[Collected data]
——————————

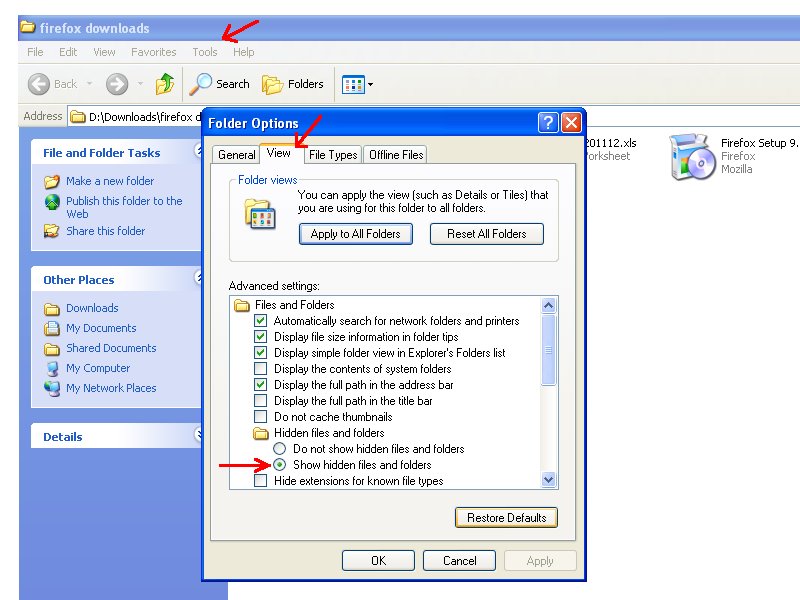800x600 pixels.
Task: Collapse File and Folder Tasks panel
Action: (198, 151)
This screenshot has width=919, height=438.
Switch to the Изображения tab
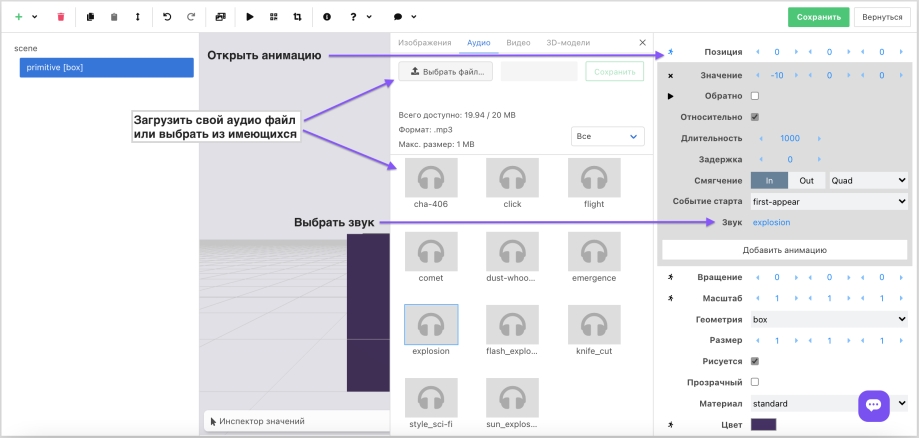pos(425,43)
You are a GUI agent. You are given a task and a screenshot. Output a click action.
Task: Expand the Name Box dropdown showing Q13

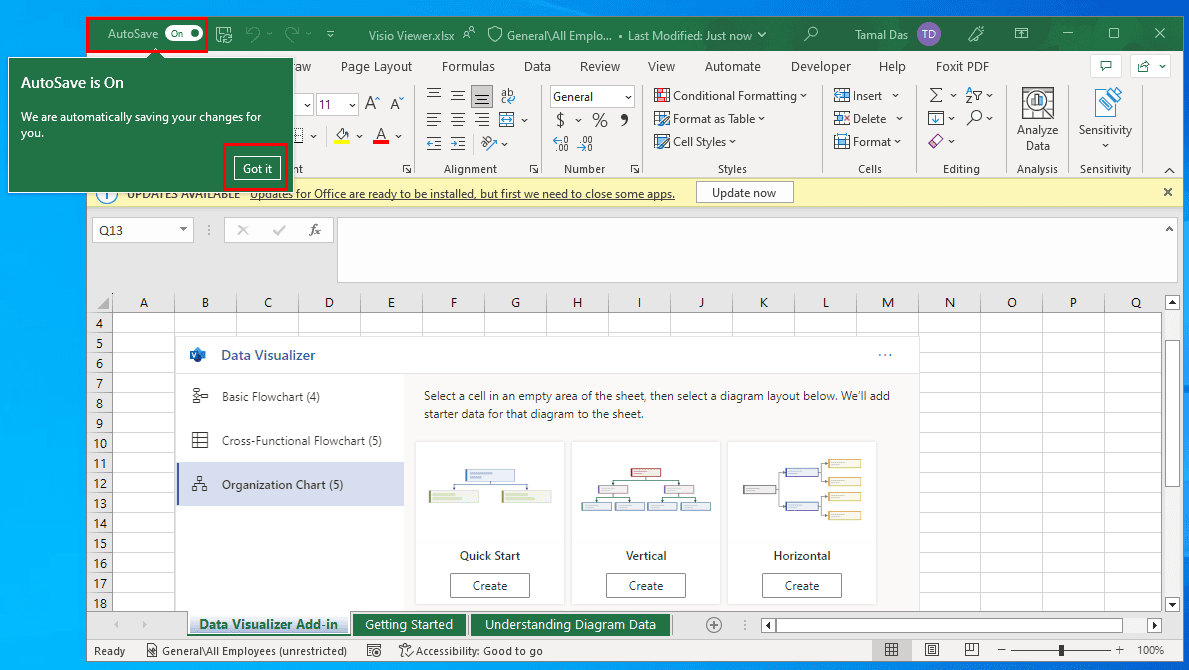pos(183,229)
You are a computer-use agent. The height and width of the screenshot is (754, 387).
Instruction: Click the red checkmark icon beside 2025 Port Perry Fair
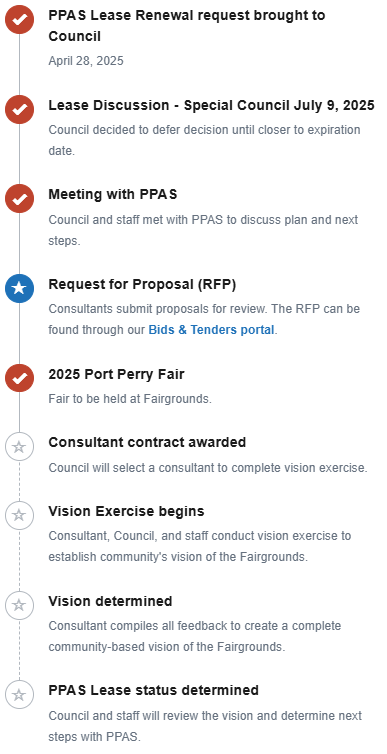19,378
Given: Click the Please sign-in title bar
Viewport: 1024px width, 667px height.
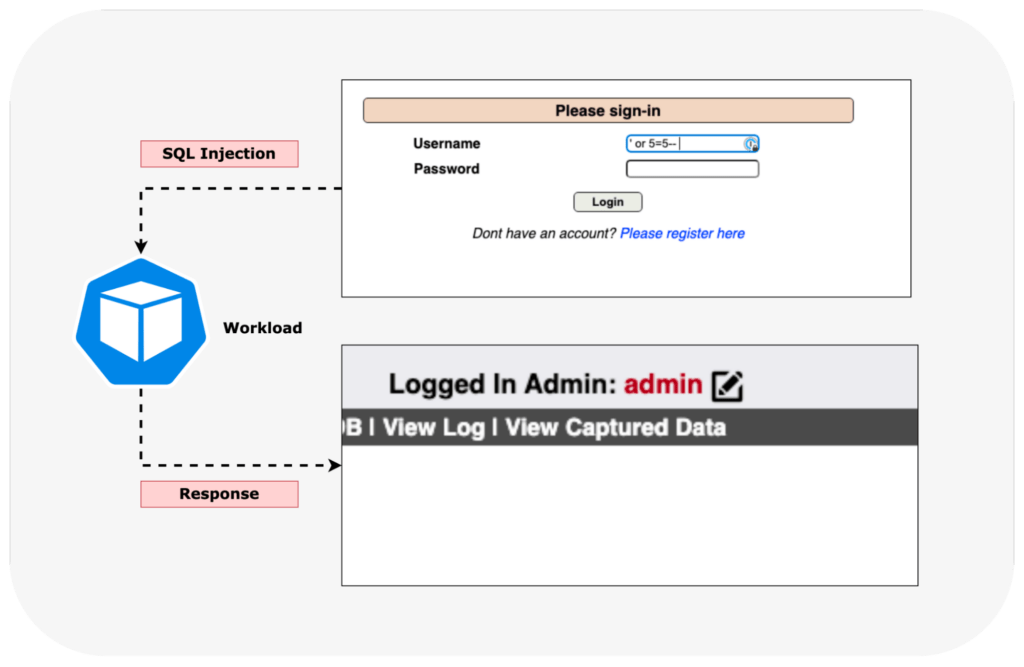Looking at the screenshot, I should point(608,110).
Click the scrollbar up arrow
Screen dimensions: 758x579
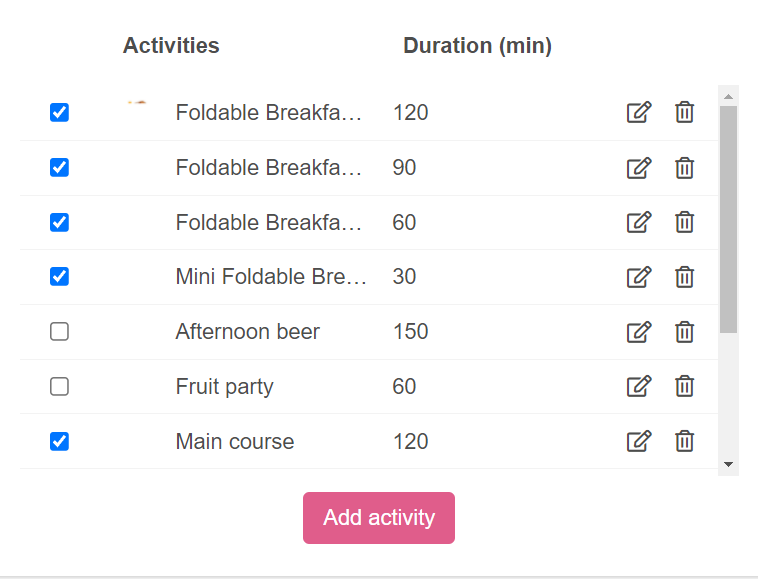(729, 97)
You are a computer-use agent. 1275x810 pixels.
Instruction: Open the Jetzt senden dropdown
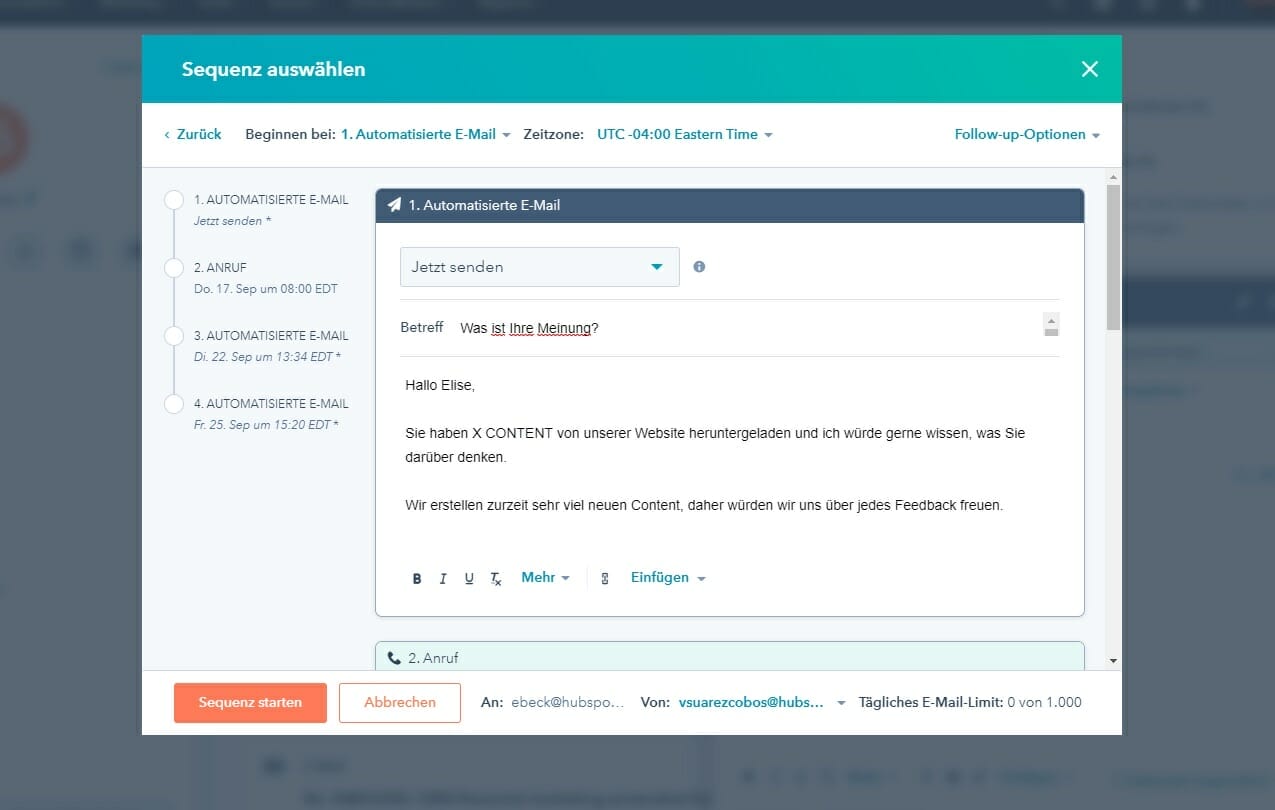pyautogui.click(x=539, y=266)
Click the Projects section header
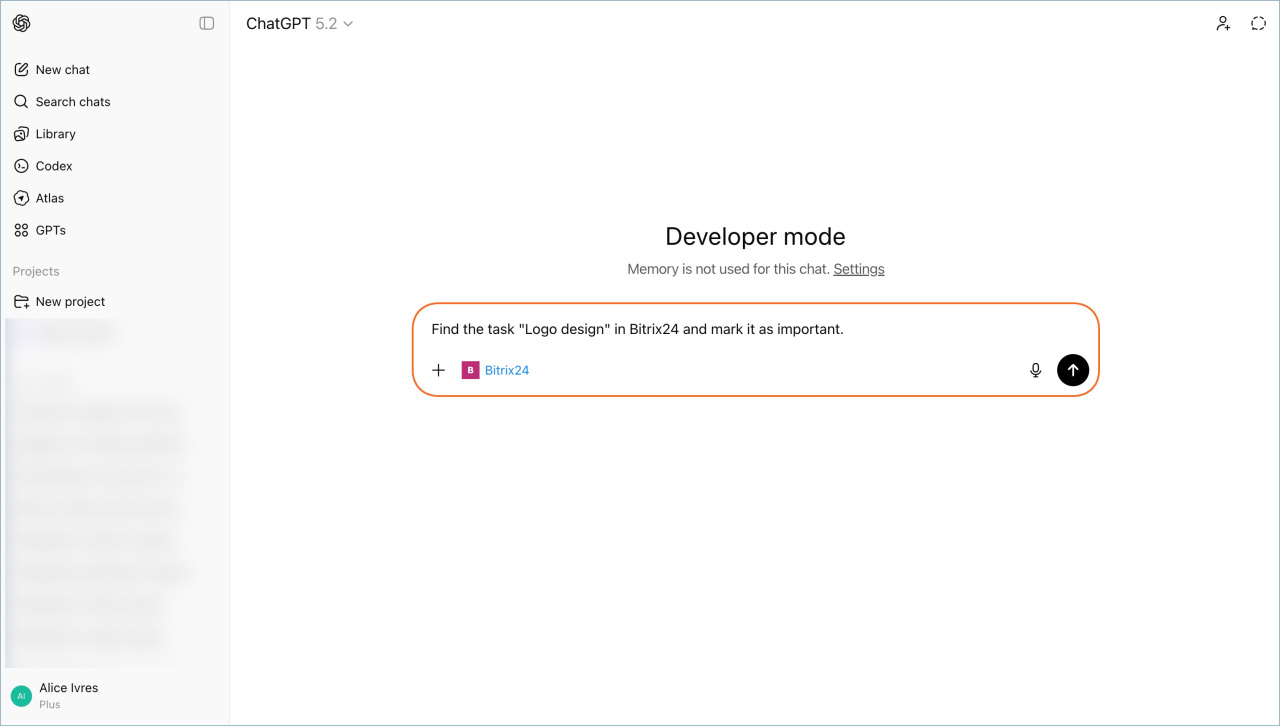Viewport: 1280px width, 726px height. coord(36,272)
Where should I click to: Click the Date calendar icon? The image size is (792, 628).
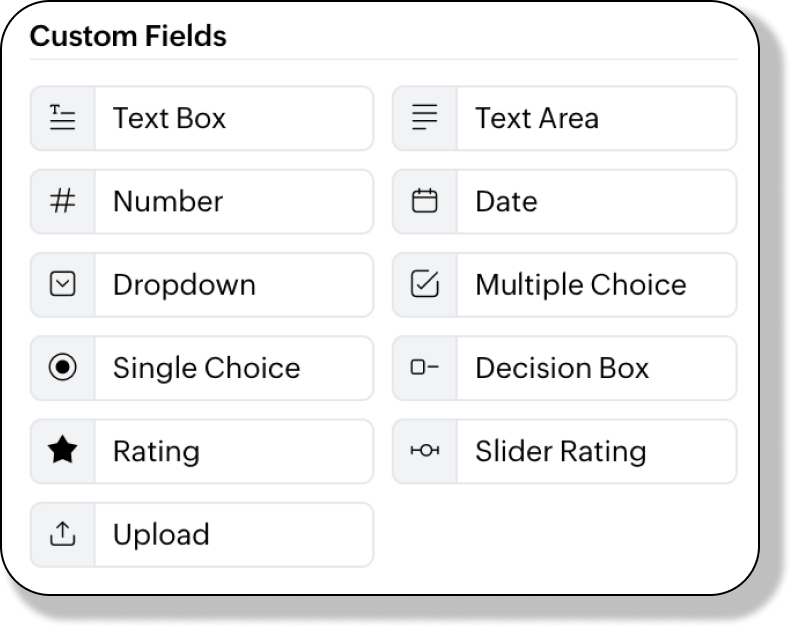coord(425,201)
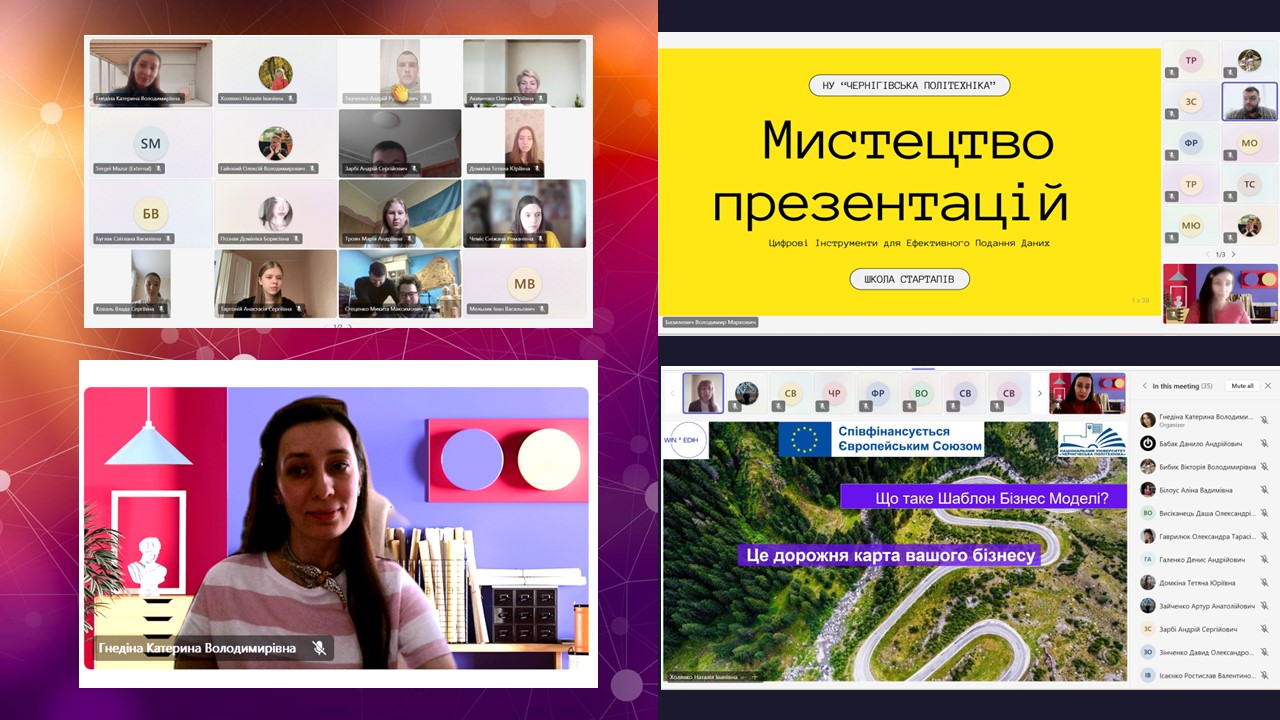Click mic icon for Домкіна Тетяна Юріївна in list
This screenshot has height=720, width=1280.
click(1264, 583)
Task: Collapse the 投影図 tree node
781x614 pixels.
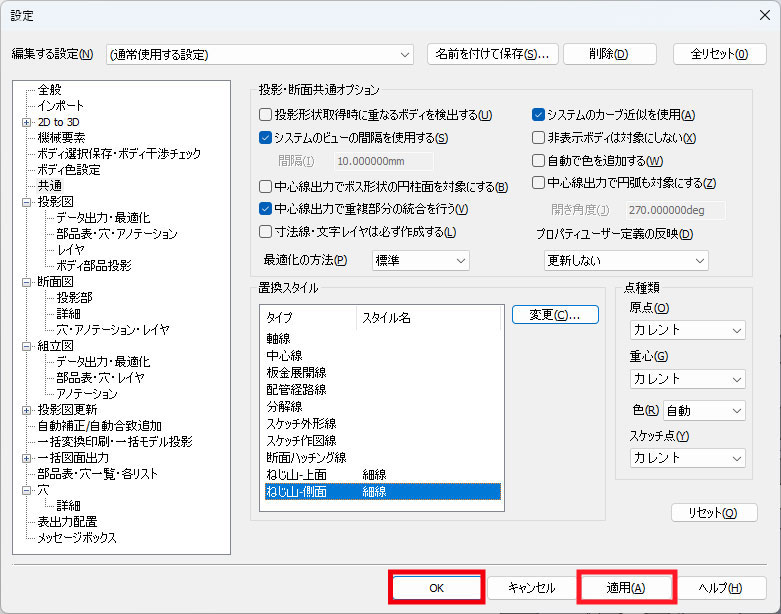Action: click(27, 202)
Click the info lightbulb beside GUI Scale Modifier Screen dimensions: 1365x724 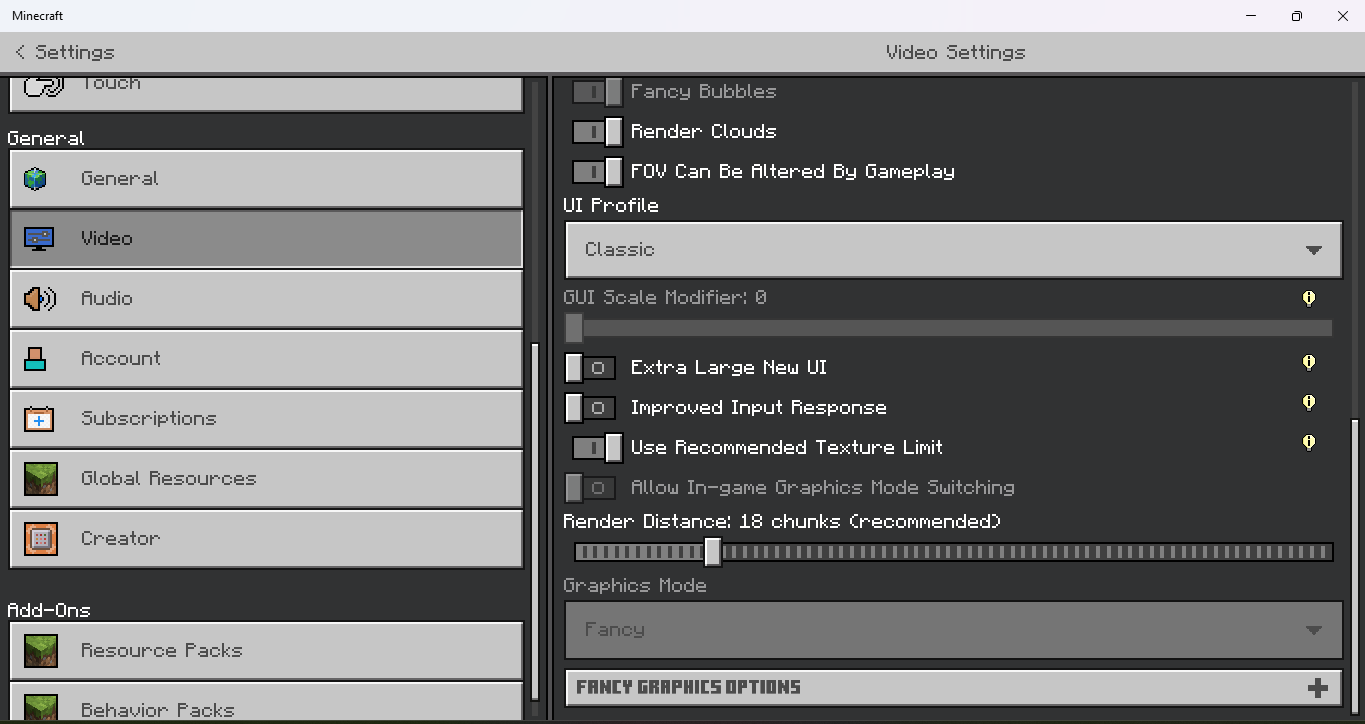pos(1308,298)
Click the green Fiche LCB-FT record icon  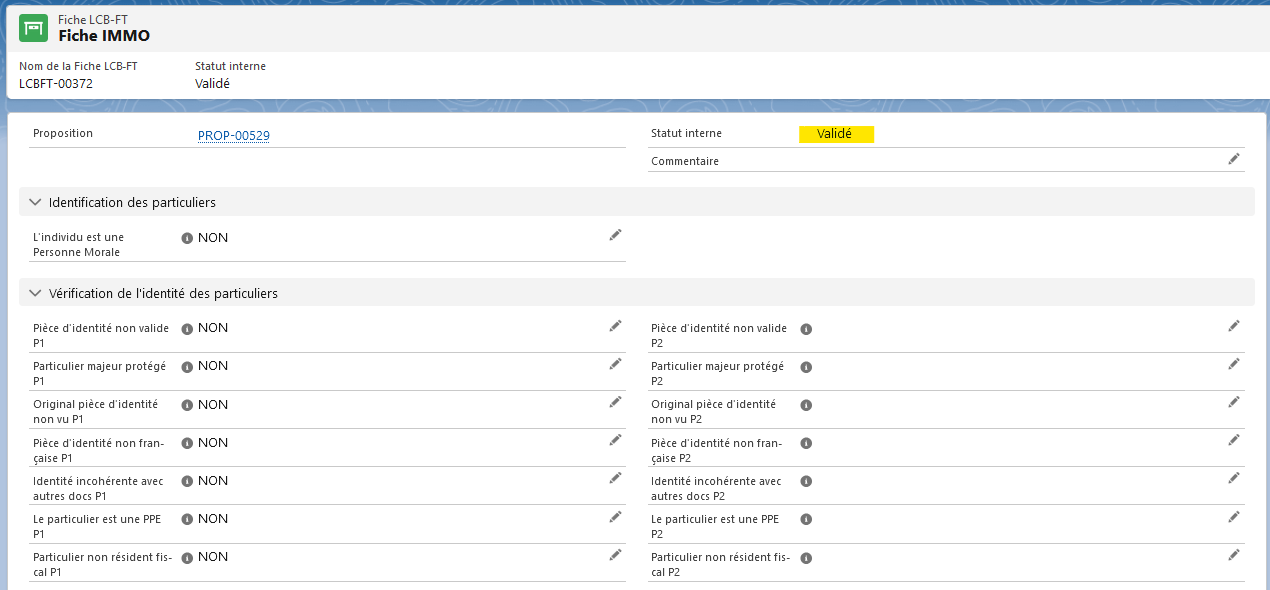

——————————

[WORK INSTRUCTIONS]
From the line with "Instruction: Click the" up to and including the line with "You are a computer-use agent. 1275x810" above, retype every line exactly and nothing more; leave out the pictures.

[RESULT FOR THIS TASK]
Instruction: Click the red checkmark icon beside 2025 Port Perry Fair
19,378
Given: Click the Please sign-in title bar
Viewport: 1024px width, 667px height.
Looking at the screenshot, I should point(608,110).
Click the scrollbar up arrow
Screen dimensions: 758x579
(729, 97)
You are a computer-use agent. 1275x810 pixels.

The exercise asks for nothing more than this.